BAB I
RINGKASAN MATERI
Progressivisme
mempunyai konsep yang didasari oleh pengetahuan dan kepercayaan bahwa
manusia itu mempunyai kemampuan-kemampuan yang wajar dan dapat
menghadapi masalah yang menekan atau mengecam adanya manusia itu
sendiri. Aliran Progressivisme mengakui dan berusaha mengembangakan asas
Progressivisme dalam semua realitas, terutama dalam kehidupan adalah
tetap survive terhadap semua tantangan hidup manusia, harus praktis
dalam melihat segala sesuatu dari segi keagungannya. Berhubungan dengan
itu progressivisme kurang menyetujui adanya pendidikan yang bercorak
otoriter, baik yang timbul pada zaman dahulu maupun pada zaman sekarang.
Pendidikan
yang bercorak otoriter ini dapat diperkirakan mempunyai kesulitan untuk
mencapai tujuan, karena kurang menghargai dan memberikan tempat
semestinya kepada kemampuan-kemampuan tersebut dalam proses pendidikan.
Pada hal semuanya itu ibaratkan motor penggerak manusia dalam usahanya
untuk mengalami kemajuan atau progress.
Oleh
karena itu kemajuan atau progress ini menjadi inti perhatian
progressivisme, maka, beberapa ilmu pengetahuan yang mampu menumbuhkan
kemajuan dipandang oleh progresivisme merupakan bagian-bagian utama dari
kebudayaan. Progresivisme dinamakan instrumentalisme, karena aliran ini
beranggapan bahwa kemampuan intelegensi manusia sebagai alat untuk
hidup, kesejahteraan, mengembangkan kepribadian manusia.
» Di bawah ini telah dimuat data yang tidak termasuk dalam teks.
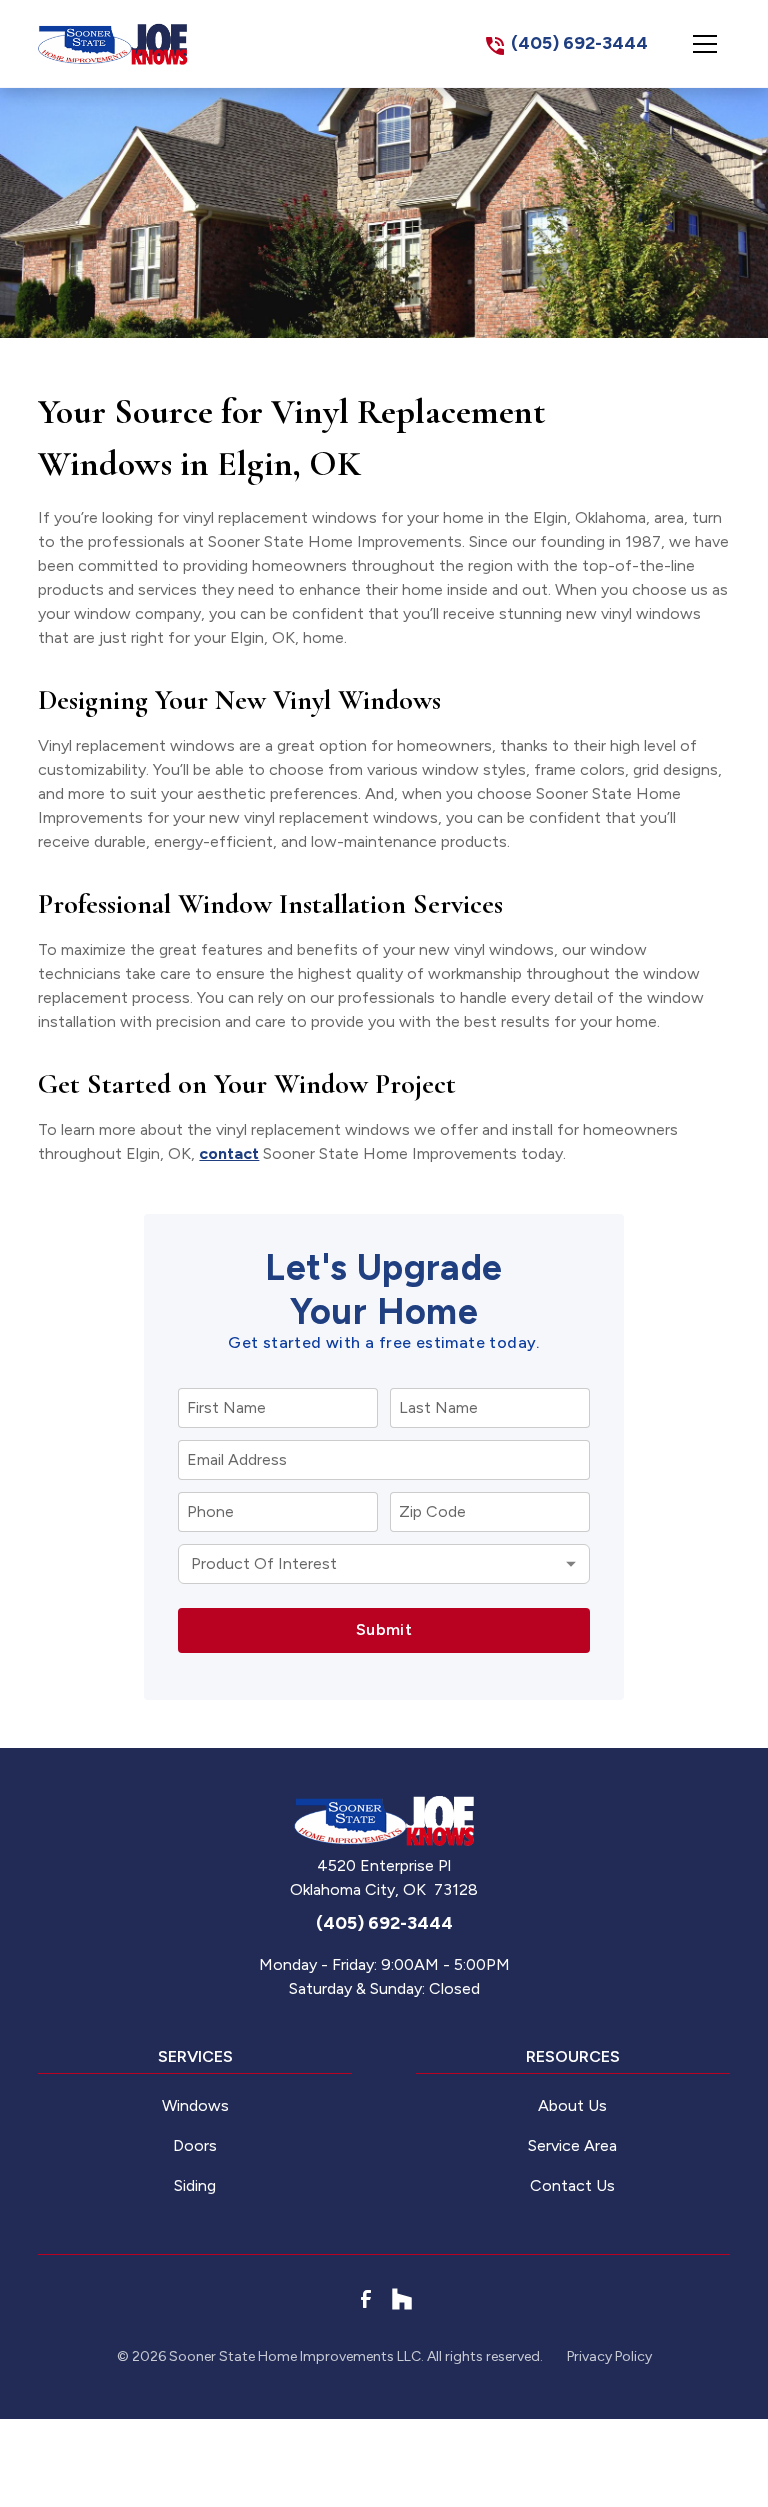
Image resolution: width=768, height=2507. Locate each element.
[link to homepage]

Dinamakan
eksperimentalisme, karena aliran tersebut menyadari dan mempraktekkan
asa eksperimen yang merupakan untuk menguji kebenaran suatu teori.
Sedangkan dinamakan environmetalisme karena aliran ini menganggap
lingkungan hidup itu mempengaruhi pembinaan kepribadian.
Progresivisme
yang lahir sekitar abad ke-20 merupakan filsafat yang bermuara pada
aliran filsafat pragmatisme yang diperkenalkan oleh William James
(1842-1910) dan John Dewey (1859- 1952), yang menitikberatkan pada segi
manfaat bagi hidup praktis.
Filsafat
progressivisme dipengaruhi oleh ide-ide dasar filsafat pragmatisme
dimana telah memberikan konsep dasar dengan azas yang utama yaitu
manusia dalam hidupnya untuk tetap survive terhadap semua tantangan,
harus pragmatis memandang sesuatu dari segi manfaatnya.
Di
sini kita bisa menganggap bahwa filsafat progressivisme merupakan The
Liberal Road of Culture (kebebasan mutlak menuju kearah kebudayaan)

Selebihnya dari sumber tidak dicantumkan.